Oliver then reads off a comment from a person claiming to be from the International Space Station who complained about his porn website access being interrupted, to which he responds, "There is no one up there who has any use for porn, and I'll tell you why: they are way too busy space fucking". He also noted that several comments were using fake names like Homer Simpson, Barack Obama, and Michael Jackson, then said that "Michael Jackson" is a very common name, although one commenter writing under that name had listed an address of "420 Buthole st"—a reference to cannabis culture and posteriors. Oliver describes that some media had doubts about this net-neutrality drive, with one news anchor alleging that there were 128,000 spambot comments with fake names. He then says that some of the comments were racist, saying, "Let me just say, if any of those came from anyone who watches this show, stop it! Writing racist things on the Internet is not how you win the net neutrality debate, it's how you win the presidency." The comedian concludes by calling on viewers to refrain from adding any more comments, since the FCC stopped taking any comments a week before their May 18 vote on the issue.

== Effects and reception ==
Oliver's segment was thought to have caused viewers to submit an extra 150,000 comments on the net neutrality proposal. As with the previous "Net Neutrality" segment, the FCC site was thought to have crashed temporarily as a result of the surge in commenting. However, the FCC later stated that the site was unavailable due to distributed denial-of-service (DDoS) attacks that were unrelated to the Oliver segments. HBO also denied having initiated the DDoS attacks. Engadget noted that apart from the specific page about the net-neutrality proposal, the rest of the FCC site was working at normal speeds. Several Congressional Democrats doubted that the cause of the FCC website's outage was a DDoS attack, and they called on the FCC to investigate the issue. BuzzFeed journalist Kevin Collier filed a lawsuit against the FCC after it refused to publish data related to the outage under the Freedom of Information Act.

Exercise requirements →
(1) Please list the fake names that the net neutrality excerpt says several comments used.
(2) According to the net neutrality excerpt, how many extra comments on the proposal was Oliver's segment thought to have caused viewers to submit?

Entries provided →
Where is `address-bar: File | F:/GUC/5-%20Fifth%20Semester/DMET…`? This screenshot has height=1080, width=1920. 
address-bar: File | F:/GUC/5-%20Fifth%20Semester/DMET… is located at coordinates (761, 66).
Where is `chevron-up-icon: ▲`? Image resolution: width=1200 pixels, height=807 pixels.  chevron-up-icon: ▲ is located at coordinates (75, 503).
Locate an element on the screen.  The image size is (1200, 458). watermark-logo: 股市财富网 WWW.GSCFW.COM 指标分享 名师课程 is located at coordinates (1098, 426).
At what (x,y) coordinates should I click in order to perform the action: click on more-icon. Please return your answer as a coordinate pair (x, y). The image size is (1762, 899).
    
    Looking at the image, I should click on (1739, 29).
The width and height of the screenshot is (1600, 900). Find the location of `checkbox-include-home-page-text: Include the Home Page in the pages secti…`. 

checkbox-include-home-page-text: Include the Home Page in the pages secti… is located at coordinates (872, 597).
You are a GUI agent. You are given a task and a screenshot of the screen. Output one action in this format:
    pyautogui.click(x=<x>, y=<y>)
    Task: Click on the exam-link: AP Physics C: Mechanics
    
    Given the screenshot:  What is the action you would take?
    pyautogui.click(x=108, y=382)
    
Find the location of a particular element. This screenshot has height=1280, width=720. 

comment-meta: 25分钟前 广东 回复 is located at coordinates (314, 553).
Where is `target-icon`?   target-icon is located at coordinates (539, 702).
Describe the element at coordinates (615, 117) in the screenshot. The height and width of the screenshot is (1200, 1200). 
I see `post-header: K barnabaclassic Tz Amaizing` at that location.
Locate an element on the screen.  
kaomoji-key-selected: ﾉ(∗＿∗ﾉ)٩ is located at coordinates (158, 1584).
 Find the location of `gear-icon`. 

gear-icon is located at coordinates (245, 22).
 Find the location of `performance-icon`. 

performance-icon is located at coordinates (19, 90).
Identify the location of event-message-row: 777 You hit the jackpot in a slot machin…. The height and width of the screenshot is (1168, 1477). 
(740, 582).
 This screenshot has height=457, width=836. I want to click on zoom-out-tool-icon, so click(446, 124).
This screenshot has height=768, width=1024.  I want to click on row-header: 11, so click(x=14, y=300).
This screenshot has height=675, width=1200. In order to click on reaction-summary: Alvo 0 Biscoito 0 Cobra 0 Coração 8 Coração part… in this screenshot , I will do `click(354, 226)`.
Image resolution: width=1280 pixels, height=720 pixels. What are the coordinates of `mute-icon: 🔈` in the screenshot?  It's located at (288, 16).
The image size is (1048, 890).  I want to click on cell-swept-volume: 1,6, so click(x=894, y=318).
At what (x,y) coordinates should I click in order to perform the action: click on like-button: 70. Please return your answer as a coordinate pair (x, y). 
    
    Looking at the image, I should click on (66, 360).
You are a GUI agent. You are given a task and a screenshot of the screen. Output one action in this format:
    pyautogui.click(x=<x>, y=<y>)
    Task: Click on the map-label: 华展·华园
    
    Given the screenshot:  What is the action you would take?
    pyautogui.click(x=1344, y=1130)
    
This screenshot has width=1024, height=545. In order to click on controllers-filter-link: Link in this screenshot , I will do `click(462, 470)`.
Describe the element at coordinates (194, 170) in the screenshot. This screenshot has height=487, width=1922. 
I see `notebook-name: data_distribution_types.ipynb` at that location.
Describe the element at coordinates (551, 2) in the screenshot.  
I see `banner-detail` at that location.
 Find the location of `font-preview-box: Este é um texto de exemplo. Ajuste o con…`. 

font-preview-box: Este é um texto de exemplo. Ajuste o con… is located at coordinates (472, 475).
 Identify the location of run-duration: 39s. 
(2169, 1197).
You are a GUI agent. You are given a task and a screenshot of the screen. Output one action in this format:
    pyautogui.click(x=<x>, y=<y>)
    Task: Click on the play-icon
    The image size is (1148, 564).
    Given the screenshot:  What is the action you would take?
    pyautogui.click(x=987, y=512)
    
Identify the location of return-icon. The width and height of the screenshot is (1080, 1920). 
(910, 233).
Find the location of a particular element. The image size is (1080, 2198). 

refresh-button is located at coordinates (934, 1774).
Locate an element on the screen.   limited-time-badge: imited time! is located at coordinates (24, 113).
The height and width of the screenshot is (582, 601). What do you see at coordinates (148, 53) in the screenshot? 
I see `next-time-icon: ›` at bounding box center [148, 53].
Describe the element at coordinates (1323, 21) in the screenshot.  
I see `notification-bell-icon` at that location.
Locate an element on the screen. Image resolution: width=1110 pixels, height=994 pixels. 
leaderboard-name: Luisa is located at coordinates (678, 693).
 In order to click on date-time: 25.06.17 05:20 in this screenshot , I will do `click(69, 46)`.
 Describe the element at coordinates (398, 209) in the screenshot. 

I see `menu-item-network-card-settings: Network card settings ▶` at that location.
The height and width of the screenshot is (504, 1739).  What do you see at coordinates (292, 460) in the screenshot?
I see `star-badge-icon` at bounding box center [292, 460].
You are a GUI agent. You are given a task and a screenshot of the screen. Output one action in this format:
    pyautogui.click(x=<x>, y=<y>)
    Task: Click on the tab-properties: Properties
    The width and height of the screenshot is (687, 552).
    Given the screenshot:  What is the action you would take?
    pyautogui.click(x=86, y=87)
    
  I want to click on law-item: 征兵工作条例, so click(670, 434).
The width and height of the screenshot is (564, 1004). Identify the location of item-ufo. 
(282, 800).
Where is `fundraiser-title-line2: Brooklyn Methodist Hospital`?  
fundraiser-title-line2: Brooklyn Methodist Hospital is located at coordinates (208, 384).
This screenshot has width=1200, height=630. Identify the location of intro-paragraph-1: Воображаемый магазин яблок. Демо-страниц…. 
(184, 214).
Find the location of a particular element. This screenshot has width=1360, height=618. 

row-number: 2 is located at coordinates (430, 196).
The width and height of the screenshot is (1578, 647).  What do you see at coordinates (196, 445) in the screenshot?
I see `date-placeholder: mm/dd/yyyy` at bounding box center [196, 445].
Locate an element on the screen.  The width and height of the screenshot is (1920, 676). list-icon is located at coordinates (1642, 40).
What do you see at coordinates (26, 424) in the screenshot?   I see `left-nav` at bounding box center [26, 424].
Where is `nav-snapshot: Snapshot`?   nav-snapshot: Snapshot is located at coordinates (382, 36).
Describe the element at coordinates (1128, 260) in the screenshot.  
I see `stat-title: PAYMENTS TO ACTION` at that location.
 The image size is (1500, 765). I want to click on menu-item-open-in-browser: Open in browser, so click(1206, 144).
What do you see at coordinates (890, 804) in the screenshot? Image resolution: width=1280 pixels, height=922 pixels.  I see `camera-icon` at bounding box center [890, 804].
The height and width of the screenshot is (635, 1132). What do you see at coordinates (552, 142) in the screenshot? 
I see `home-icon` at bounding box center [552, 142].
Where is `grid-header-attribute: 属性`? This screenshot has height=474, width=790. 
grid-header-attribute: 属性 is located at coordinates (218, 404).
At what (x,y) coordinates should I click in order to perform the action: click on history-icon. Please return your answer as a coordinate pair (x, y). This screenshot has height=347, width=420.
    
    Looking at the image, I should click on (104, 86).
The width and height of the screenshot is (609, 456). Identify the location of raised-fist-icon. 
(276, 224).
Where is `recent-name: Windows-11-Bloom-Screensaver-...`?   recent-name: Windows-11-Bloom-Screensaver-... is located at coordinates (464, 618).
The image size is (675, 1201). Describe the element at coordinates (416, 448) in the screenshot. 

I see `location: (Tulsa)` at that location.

Solved problems →
(1) Homer Simpson, Barack Obama, Michael Jackson

(2) An extra 150,000 comments.